= 选段 =
== == ==

12. Integer to Roman (Medium)

Given an integer, convert it to a roman numeral.

Input is guaranteed to be within the range from 1 to 3999.

Solution 1: O(n); O(1)

这题和13题是姐妹题，难度差不多，都应该算Easy.（这题的确比13题有意思些）
因为这题求得是字符串，要用append，所以应该从高位计算，即从左到右。

    /**
    * O(n);O(1)
    * 整数到罗马数：从左往右遍历，两个dict array
    * 罗马数到整数：从右往左遍历，HashMap / switch-case
    */    
    public static String intToRoman(int num) {
        if (num < 1 || num > 3999) {
            return "";
        }

        StringBuilder res = new StringBuilder();

        int[] intDict = {1000, 900, 500, 400, 100, 90, 50, 40, 10, 9, 5, 4, 1};
        String[] romanDict = {"M", "CM", "D", "CD", "C", "XC", "L", "XL", "X", "IX", "V", "IV", "I"};

        int i = 0;
        //iterate until the number becomes zero, NO NEED to go until the last element in roman array
        while (num > 0) {
            while (num >= intDict[i]) {
                num -= intDict[i];
                res.append(romanDict[i]);
            }
            i++;
        }
        return res.toString();
    }

下面写法低效，用上面的while写法好

    public String intToRoman(int num) {
        int[] intDict = new int[]{1000, 900, 500, 400, 100, 90, 50, 40, 10, 9, 5, 4, 1};
        String[] romaDict = new String[]{"M", "CM", "D", "CD", "C", "XC", "L", "XL", "X", "IX", "V", "IV", "I"};

        StringBuilder sb = new StringBuilder();
        for (int i = 0; i < intDict.length; i++) { //这种写法低效，用上面的while写法好
            while (num >= intDict[i]) {
                num -= intDict[i];
                sb.append(romaDict[i]);
            }
        }
        return sb.toString();
    }

== == ==

= 数据部分 =

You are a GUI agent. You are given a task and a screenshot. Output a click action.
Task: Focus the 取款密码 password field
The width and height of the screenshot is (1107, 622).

== == ==

= 练习题目 =
(a) 请从选段中引用“12. Integer to”和“1: O(n); O(1)”之间的文字，两端都包括在内。
(b) 请根据选段回答下面的问题。
(i) 输入的整数保证在什么范围内？
(ii) 选段说这题与第几题是姐妹题？
(iii) 按照代码注释，罗马数转整数时应朝哪个方向遍历？

= 参考答案 =
(a)
12. Integer to Roman (Medium)

Given an integer, convert it to a roman numeral.

Input is guaranteed to be within the range from 1 to 3999.

Solution 1: O(n); O(1)

(b)
(i) 从1到3999。
(ii) 第13题。
(iii) 从右往左。